Instructions for the task: Continue the passage on the arousal spectrum of sleep and wakefulness from where it stops.

Passage:
= Beginning of Section =
Figure 11-1. Arousal spectrum of sleep and wakefulness. One’s state of arousal is more complicated than simply being “awake” or “asleep.” Rather, arousal exists as if on a dimmer switch, with many phases along the spectrum. Where on the spectrum one lies is influenced in large part by five key neurotransmitters: histamine (HA), dopamine (DA), norepinephrine (NE), serotonin (5HT), and acetylcholine (ACh). When there is good balance between too much and too little arousal (depicted by the gray [baseline] color of the brain), one is awake, alert, and able to function well. As the dial shifts to the right there is too much arousal, which may cause hypervigilance and consequently insomnia at night. As arousal further increases this can cause cognitive dysfunction, panic, and in extreme cases perhaps even hallucinations. On the other hand, as arousal diminishes, individuals may experience inattentiveness, cognitive dysfunction, sleepiness, and ultimately sleep.
= End of Section =
Given data:
= Beginning of Section =
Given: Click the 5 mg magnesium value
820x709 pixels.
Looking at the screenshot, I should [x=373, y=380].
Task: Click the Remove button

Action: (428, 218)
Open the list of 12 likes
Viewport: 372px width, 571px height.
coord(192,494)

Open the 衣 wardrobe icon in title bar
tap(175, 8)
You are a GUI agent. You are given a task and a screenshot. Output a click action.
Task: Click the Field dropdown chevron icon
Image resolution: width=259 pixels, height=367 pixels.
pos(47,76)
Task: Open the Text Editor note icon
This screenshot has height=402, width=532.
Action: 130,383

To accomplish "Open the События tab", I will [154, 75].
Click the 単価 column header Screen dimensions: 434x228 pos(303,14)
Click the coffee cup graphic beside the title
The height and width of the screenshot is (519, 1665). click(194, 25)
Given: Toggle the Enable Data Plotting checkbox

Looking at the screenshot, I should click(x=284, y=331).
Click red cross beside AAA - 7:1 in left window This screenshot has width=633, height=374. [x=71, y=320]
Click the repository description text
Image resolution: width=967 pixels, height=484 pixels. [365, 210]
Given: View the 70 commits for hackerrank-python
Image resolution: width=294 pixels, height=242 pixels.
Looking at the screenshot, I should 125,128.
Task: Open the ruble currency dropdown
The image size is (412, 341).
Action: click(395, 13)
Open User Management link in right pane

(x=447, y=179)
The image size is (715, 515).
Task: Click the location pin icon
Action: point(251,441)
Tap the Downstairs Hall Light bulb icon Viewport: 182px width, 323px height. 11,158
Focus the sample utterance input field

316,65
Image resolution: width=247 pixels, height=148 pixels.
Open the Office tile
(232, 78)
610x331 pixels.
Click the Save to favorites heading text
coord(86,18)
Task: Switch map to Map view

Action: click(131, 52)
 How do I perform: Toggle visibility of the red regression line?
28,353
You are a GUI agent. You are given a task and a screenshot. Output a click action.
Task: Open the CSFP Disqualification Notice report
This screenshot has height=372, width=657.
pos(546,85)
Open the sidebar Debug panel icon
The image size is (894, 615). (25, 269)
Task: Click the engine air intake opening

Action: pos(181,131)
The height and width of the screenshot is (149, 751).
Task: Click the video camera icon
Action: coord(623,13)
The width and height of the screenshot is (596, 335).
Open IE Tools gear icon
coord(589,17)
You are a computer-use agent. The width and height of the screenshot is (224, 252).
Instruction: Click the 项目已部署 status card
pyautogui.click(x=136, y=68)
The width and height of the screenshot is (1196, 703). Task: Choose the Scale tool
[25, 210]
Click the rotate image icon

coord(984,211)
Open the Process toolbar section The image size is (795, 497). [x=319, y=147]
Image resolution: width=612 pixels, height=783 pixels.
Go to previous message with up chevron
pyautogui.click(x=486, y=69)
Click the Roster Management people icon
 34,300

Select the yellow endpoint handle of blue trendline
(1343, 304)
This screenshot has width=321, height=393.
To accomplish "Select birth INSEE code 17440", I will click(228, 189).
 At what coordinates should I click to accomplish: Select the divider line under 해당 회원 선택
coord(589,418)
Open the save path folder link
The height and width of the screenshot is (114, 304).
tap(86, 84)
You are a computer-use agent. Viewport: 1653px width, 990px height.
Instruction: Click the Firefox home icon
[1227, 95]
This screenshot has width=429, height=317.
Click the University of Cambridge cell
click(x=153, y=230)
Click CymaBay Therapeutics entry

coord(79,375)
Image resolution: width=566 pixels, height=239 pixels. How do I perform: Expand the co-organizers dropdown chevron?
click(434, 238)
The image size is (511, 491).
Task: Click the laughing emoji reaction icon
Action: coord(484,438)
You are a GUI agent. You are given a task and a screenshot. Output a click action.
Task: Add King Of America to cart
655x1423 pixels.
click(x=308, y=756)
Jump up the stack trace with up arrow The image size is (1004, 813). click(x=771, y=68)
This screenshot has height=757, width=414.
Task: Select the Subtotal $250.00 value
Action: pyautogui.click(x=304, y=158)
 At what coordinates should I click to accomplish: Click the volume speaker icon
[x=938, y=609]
= End of Section =
Exercise result:
Figure 11-2. Insomnia: excessive nighttime arousal? Insomnia is conceptualized as being related to hyperarousal at night, depicted here as the brain being red (overactive). Agents that reduce brain activation, such as positive allosteric modulators of GABA_A receptors (e.g., benzodiazepines, “Z drugs”), histamine 1 antagonists, and serotonin 2A/2C antagonists, can shift one’s arousal state from hyperactive to sleep.

On the other hand, as arousal diminishes, symptoms crescendo from mere inattentiveness to more severe forms of cognitive disturbances until the patient has excessive daytime sleepiness with sleep attacks (Figure 11-1, and hypoactivation of the brain in blue at the left-hand side of the spectrum in Figure 11-3). From a treatment perspective, sleepiness can be conceptualized as a disorder of deficient daytime arousal, with wake-promoting agents moving the patient from too little arousal to awake with normal alertness (Figure 11-3).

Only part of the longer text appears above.